■ **Pixel coordinate grounding data**
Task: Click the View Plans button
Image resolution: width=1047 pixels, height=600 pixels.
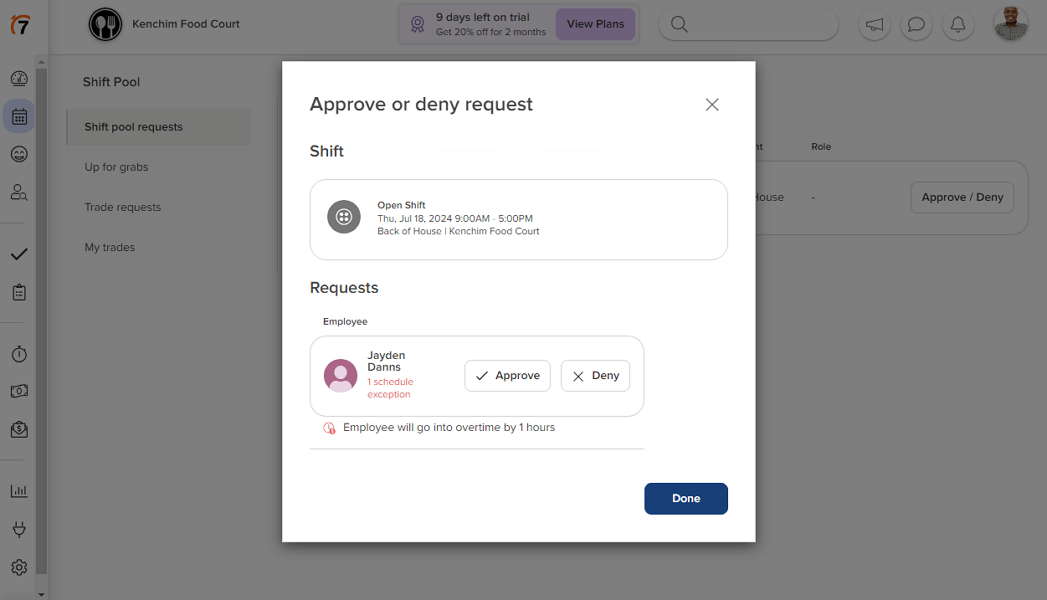Action: (595, 23)
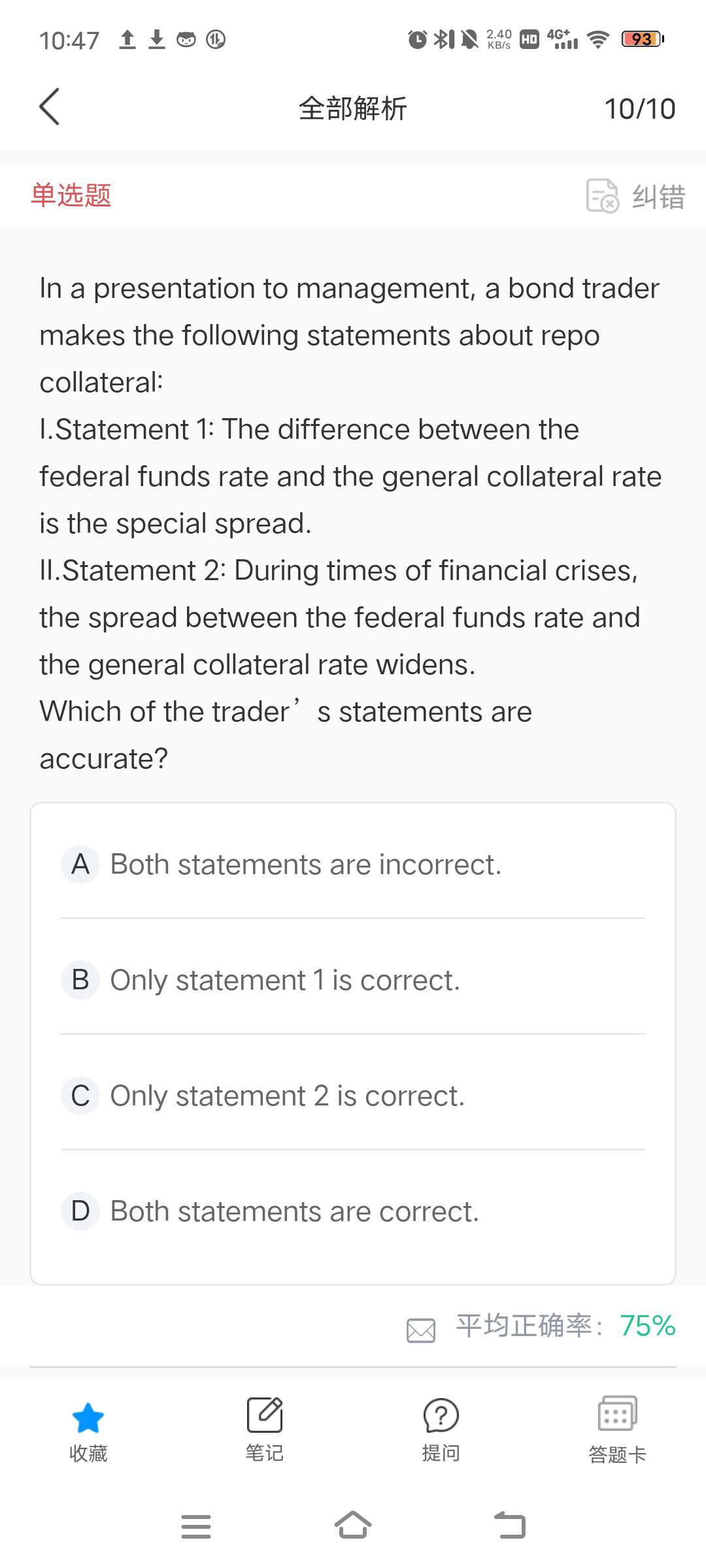The width and height of the screenshot is (706, 1568).
Task: Tap the battery indicator in status bar
Action: point(642,39)
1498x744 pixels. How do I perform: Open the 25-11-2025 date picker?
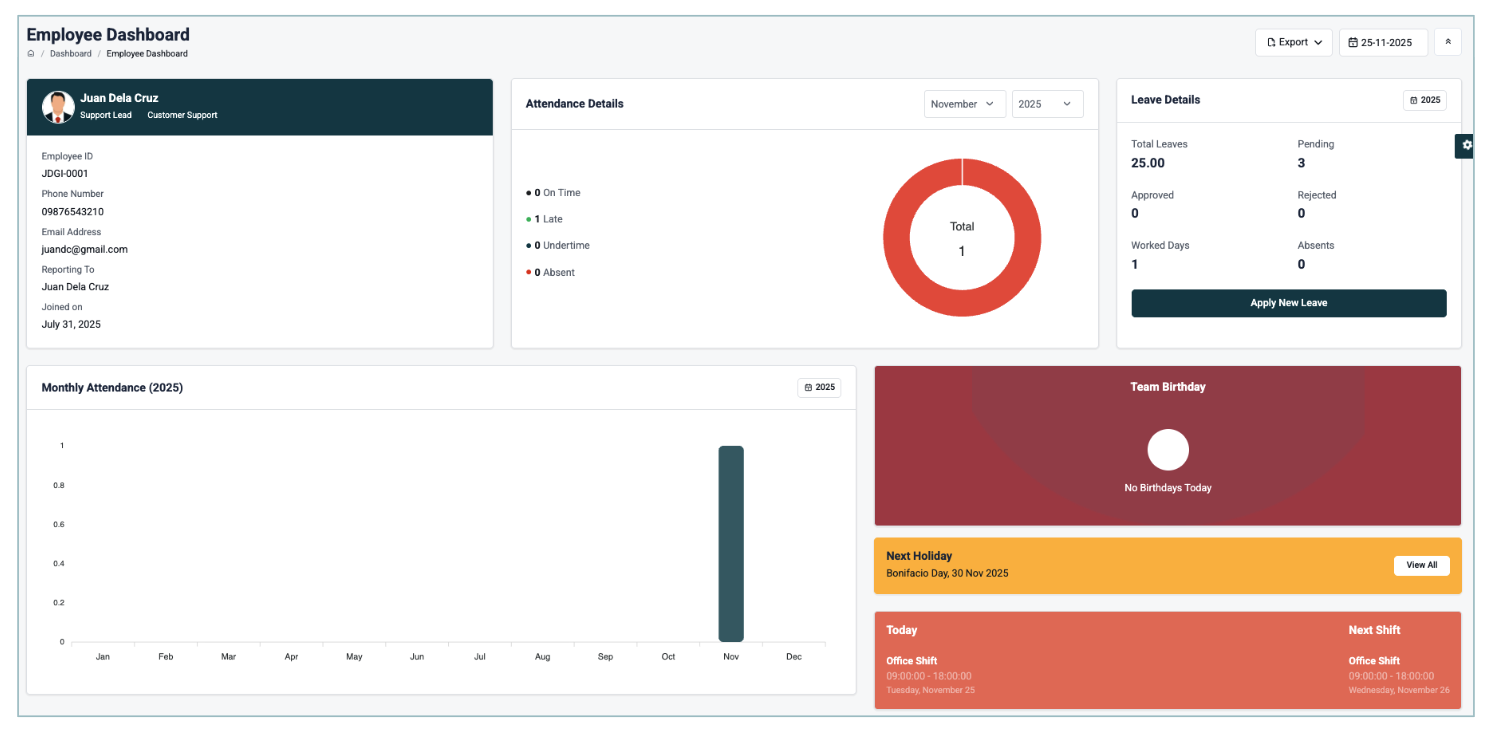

■ **Exercise brief**
Output the records exactly, please. The pictures are not part of the copy.

■ **Output below**
Task: Click the View Plans button
Image resolution: width=1047 pixels, height=600 pixels.
Action: (595, 23)
The width and height of the screenshot is (706, 1568).
Task: Tap the battery indicator in status bar
Action: point(642,39)
1498x744 pixels. How do I perform: Open the 25-11-2025 date picker?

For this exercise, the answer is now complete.